** Problem description **
This exercise requires an exact output of the listing, images omitted.

** Record extracts **
====================

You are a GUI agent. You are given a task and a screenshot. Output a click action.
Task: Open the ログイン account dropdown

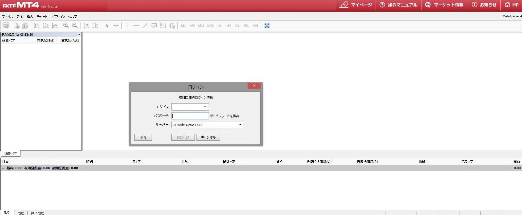[x=205, y=107]
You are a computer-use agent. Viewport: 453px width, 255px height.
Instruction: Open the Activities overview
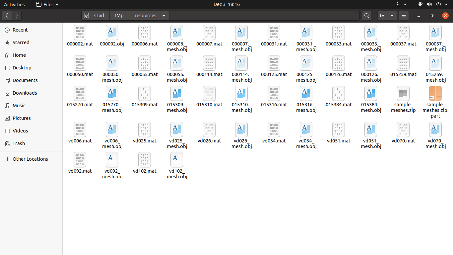pos(14,4)
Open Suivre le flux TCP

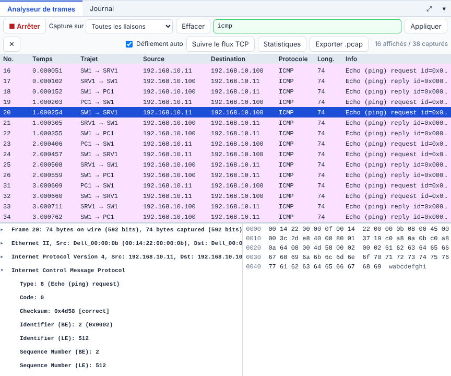220,44
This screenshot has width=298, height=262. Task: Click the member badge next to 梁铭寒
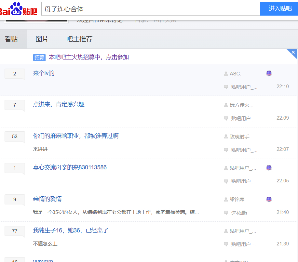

====================

** Task response **
You are a GUI agent. You are given a task and a screenshot. Output a click action.
Task: Open the ログイン account dropdown

[x=205, y=107]
You are a computer-use agent. Viewport: 453px width, 255px height.
Instruction: Open the Activities overview
pos(14,4)
Open Suivre le flux TCP

220,44
This screenshot has width=298, height=262. Task: Click the member badge next to 梁铭寒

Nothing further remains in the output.